TASK. Rewrite all of the material below, swapping each occurrence of "GUI agent" for "GUI assistant" and leaving everything else unchanged.

↓

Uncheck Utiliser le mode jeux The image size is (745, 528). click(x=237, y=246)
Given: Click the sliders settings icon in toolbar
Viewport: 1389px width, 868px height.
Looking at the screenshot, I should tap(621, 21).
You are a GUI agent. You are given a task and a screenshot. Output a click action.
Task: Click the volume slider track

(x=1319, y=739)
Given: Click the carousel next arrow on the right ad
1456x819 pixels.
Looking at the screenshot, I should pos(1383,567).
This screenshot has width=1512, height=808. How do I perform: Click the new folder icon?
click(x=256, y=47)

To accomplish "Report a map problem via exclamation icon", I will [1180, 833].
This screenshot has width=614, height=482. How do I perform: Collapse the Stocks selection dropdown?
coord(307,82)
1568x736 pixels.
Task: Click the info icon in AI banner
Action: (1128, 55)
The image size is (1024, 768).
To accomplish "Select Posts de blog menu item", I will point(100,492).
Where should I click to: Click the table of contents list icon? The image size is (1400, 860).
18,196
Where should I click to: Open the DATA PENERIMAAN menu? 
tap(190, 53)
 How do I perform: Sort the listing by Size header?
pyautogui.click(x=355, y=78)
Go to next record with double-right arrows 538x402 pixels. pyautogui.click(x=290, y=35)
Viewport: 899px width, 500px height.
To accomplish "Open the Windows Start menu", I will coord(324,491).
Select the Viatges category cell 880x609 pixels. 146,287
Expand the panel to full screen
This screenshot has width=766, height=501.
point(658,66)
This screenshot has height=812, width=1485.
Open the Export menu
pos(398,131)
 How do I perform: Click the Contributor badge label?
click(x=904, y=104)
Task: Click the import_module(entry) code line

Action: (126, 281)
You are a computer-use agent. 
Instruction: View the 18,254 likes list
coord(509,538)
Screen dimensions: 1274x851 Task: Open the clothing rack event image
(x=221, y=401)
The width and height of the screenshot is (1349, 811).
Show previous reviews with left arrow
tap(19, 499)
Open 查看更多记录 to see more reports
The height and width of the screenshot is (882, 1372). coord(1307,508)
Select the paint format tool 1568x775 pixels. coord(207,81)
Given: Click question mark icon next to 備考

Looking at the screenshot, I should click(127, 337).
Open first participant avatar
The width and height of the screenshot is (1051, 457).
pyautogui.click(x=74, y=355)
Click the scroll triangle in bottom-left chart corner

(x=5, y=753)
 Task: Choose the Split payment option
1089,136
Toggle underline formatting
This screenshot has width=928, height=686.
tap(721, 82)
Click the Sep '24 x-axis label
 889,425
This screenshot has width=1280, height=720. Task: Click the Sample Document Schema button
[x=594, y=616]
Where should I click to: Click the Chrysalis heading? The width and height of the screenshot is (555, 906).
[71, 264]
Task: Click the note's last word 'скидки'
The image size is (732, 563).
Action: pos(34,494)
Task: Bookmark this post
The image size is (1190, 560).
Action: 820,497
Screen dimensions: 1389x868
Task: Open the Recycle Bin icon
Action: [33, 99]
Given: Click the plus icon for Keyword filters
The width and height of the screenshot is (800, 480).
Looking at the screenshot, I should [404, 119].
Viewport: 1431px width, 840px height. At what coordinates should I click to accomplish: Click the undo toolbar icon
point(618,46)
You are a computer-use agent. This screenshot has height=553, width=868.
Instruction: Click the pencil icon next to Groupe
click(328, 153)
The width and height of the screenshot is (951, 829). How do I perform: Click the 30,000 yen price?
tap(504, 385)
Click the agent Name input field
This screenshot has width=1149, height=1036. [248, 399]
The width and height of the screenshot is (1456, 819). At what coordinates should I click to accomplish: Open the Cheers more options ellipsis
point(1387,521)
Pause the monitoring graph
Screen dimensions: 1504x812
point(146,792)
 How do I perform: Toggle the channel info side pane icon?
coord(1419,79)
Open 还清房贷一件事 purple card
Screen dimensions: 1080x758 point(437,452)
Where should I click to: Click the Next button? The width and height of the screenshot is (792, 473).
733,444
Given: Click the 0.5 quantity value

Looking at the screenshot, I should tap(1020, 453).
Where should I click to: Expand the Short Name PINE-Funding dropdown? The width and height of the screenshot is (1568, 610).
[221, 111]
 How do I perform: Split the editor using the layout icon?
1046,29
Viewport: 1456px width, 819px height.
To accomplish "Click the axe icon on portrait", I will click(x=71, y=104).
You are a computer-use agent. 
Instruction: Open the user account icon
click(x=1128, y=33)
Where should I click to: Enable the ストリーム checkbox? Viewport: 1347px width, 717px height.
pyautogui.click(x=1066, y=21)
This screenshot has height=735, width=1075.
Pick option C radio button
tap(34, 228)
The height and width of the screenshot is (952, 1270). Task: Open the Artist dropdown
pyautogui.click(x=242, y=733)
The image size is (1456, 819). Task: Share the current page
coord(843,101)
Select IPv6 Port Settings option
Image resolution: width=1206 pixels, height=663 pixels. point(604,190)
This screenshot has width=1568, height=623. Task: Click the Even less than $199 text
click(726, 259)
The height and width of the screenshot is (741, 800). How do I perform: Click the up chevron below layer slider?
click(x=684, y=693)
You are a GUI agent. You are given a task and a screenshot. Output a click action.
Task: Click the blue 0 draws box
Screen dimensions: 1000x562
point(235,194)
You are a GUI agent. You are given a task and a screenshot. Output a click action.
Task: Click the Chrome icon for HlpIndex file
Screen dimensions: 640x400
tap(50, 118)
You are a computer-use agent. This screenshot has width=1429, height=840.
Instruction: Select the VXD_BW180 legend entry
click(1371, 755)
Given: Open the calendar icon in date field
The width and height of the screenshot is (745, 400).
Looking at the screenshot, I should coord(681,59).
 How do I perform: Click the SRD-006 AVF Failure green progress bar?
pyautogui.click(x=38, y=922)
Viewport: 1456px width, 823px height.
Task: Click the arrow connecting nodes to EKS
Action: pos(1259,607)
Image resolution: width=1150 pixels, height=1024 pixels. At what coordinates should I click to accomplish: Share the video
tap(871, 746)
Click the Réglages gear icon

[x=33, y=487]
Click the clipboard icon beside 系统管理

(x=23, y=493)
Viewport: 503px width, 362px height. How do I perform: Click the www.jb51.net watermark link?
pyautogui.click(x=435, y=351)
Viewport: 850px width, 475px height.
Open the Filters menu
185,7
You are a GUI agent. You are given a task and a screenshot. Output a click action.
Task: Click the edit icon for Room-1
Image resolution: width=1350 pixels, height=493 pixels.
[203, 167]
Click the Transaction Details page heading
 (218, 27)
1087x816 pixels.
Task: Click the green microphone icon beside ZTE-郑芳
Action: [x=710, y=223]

↑

RESULT OF THIS TASK.
Uncheck Utiliser le mode jeux The image size is (745, 528). click(x=237, y=246)
Given: Click the sliders settings icon in toolbar
Viewport: 1389px width, 868px height.
Looking at the screenshot, I should tap(621, 21).
You are a GUI assistant. You are given a task and a screenshot. Output a click action.
Task: Click the volume slider track

(x=1319, y=739)
Given: Click the carousel next arrow on the right ad
1456x819 pixels.
Looking at the screenshot, I should pos(1383,567).
This screenshot has width=1512, height=808. How do I perform: Click the new folder icon?
click(x=256, y=47)

To accomplish "Report a map problem via exclamation icon", I will [1180, 833].
This screenshot has width=614, height=482. How do I perform: Collapse the Stocks selection dropdown?
coord(307,82)
1568x736 pixels.
Task: Click the info icon in AI banner
Action: (1128, 55)
The image size is (1024, 768).
To accomplish "Select Posts de blog menu item", I will point(100,492).
Where should I click to: Click the table of contents list icon? The image size is (1400, 860).
18,196
Where should I click to: Open the DATA PENERIMAAN menu? 
tap(190, 53)
 How do I perform: Sort the listing by Size header?
pyautogui.click(x=355, y=78)
Go to next record with double-right arrows 538x402 pixels. pyautogui.click(x=290, y=35)
Viewport: 899px width, 500px height.
To accomplish "Open the Windows Start menu", I will coord(324,491).
Select the Viatges category cell 880x609 pixels. 146,287
Expand the panel to full screen
This screenshot has width=766, height=501.
point(658,66)
This screenshot has height=812, width=1485.
Open the Export menu
pos(398,131)
 How do I perform: Click the Contributor badge label?
click(x=904, y=104)
Task: Click the import_module(entry) code line

Action: (126, 281)
You are a computer-use agent. 
Instruction: View the 18,254 likes list
coord(509,538)
Screen dimensions: 1274x851 Task: Open the clothing rack event image
(x=221, y=401)
The width and height of the screenshot is (1349, 811).
Show previous reviews with left arrow
tap(19, 499)
Open 查看更多记录 to see more reports
The height and width of the screenshot is (882, 1372). coord(1307,508)
Select the paint format tool 1568x775 pixels. coord(207,81)
Given: Click question mark icon next to 備考

Looking at the screenshot, I should click(127, 337).
Open first participant avatar
The width and height of the screenshot is (1051, 457).
pyautogui.click(x=74, y=355)
Click the scroll triangle in bottom-left chart corner

(x=5, y=753)
 Task: Choose the Split payment option
1089,136
Toggle underline formatting
This screenshot has width=928, height=686.
tap(721, 82)
Click the Sep '24 x-axis label
 889,425
This screenshot has width=1280, height=720. Task: Click the Sample Document Schema button
[x=594, y=616]
Where should I click to: Click the Chrysalis heading? The width and height of the screenshot is (555, 906).
[71, 264]
Task: Click the note's last word 'скидки'
The image size is (732, 563).
Action: pos(34,494)
Task: Bookmark this post
The image size is (1190, 560).
Action: 820,497
Screen dimensions: 1389x868
Task: Open the Recycle Bin icon
Action: [33, 99]
Given: Click the plus icon for Keyword filters
The width and height of the screenshot is (800, 480).
Looking at the screenshot, I should [404, 119].
Viewport: 1431px width, 840px height. At what coordinates should I click to accomplish: Click the undo toolbar icon
point(618,46)
You are a computer-use agent. This screenshot has height=553, width=868.
Instruction: Click the pencil icon next to Groupe
click(328, 153)
The width and height of the screenshot is (951, 829). How do I perform: Click the 30,000 yen price?
tap(504, 385)
Click the agent Name input field
This screenshot has width=1149, height=1036. [248, 399]
The width and height of the screenshot is (1456, 819). At what coordinates should I click to accomplish: Open the Cheers more options ellipsis
point(1387,521)
Pause the monitoring graph
Screen dimensions: 1504x812
point(146,792)
 How do I perform: Toggle the channel info side pane icon?
coord(1419,79)
Open 还清房贷一件事 purple card
Screen dimensions: 1080x758 point(437,452)
Where should I click to: Click the Next button? The width and height of the screenshot is (792, 473).
733,444
Given: Click the 0.5 quantity value

Looking at the screenshot, I should tap(1020, 453).
Where should I click to: Expand the Short Name PINE-Funding dropdown? The width and height of the screenshot is (1568, 610).
[221, 111]
 How do I perform: Split the editor using the layout icon?
1046,29
Viewport: 1456px width, 819px height.
To accomplish "Click the axe icon on portrait", I will click(x=71, y=104).
You are a computer-use agent. 
Instruction: Open the user account icon
click(x=1128, y=33)
Where should I click to: Enable the ストリーム checkbox? Viewport: 1347px width, 717px height.
pyautogui.click(x=1066, y=21)
This screenshot has height=735, width=1075.
Pick option C radio button
tap(34, 228)
The height and width of the screenshot is (952, 1270). Task: Open the Artist dropdown
pyautogui.click(x=242, y=733)
The image size is (1456, 819). Task: Share the current page
coord(843,101)
Select IPv6 Port Settings option
Image resolution: width=1206 pixels, height=663 pixels. point(604,190)
This screenshot has width=1568, height=623. Task: Click the Even less than $199 text
click(726, 259)
The height and width of the screenshot is (741, 800). How do I perform: Click the up chevron below layer slider?
click(x=684, y=693)
You are a GUI assistant. You are given a task and a screenshot. Output a click action.
Task: Click the blue 0 draws box
Screen dimensions: 1000x562
point(235,194)
You are a GUI assistant. You are given a task and a screenshot. Output a click action.
Task: Click the Chrome icon for HlpIndex file
Screen dimensions: 640x400
tap(50, 118)
You are a computer-use agent. This screenshot has width=1429, height=840.
Instruction: Select the VXD_BW180 legend entry
click(1371, 755)
Given: Open the calendar icon in date field
The width and height of the screenshot is (745, 400).
Looking at the screenshot, I should coord(681,59).
 How do I perform: Click the SRD-006 AVF Failure green progress bar?
pyautogui.click(x=38, y=922)
Viewport: 1456px width, 823px height.
Task: Click the arrow connecting nodes to EKS
Action: pos(1259,607)
Image resolution: width=1150 pixels, height=1024 pixels. At what coordinates should I click to accomplish: Share the video
tap(871, 746)
Click the Réglages gear icon

[x=33, y=487]
Click the clipboard icon beside 系统管理

(x=23, y=493)
Viewport: 503px width, 362px height. How do I perform: Click the www.jb51.net watermark link?
pyautogui.click(x=435, y=351)
Viewport: 850px width, 475px height.
Open the Filters menu
185,7
You are a GUI assistant. You are given a task and a screenshot. Output a click action.
Task: Click the edit icon for Room-1
Image resolution: width=1350 pixels, height=493 pixels.
[203, 167]
Click the Transaction Details page heading
 (218, 27)
1087x816 pixels.
Task: Click the green microphone icon beside ZTE-郑芳
Action: [x=710, y=223]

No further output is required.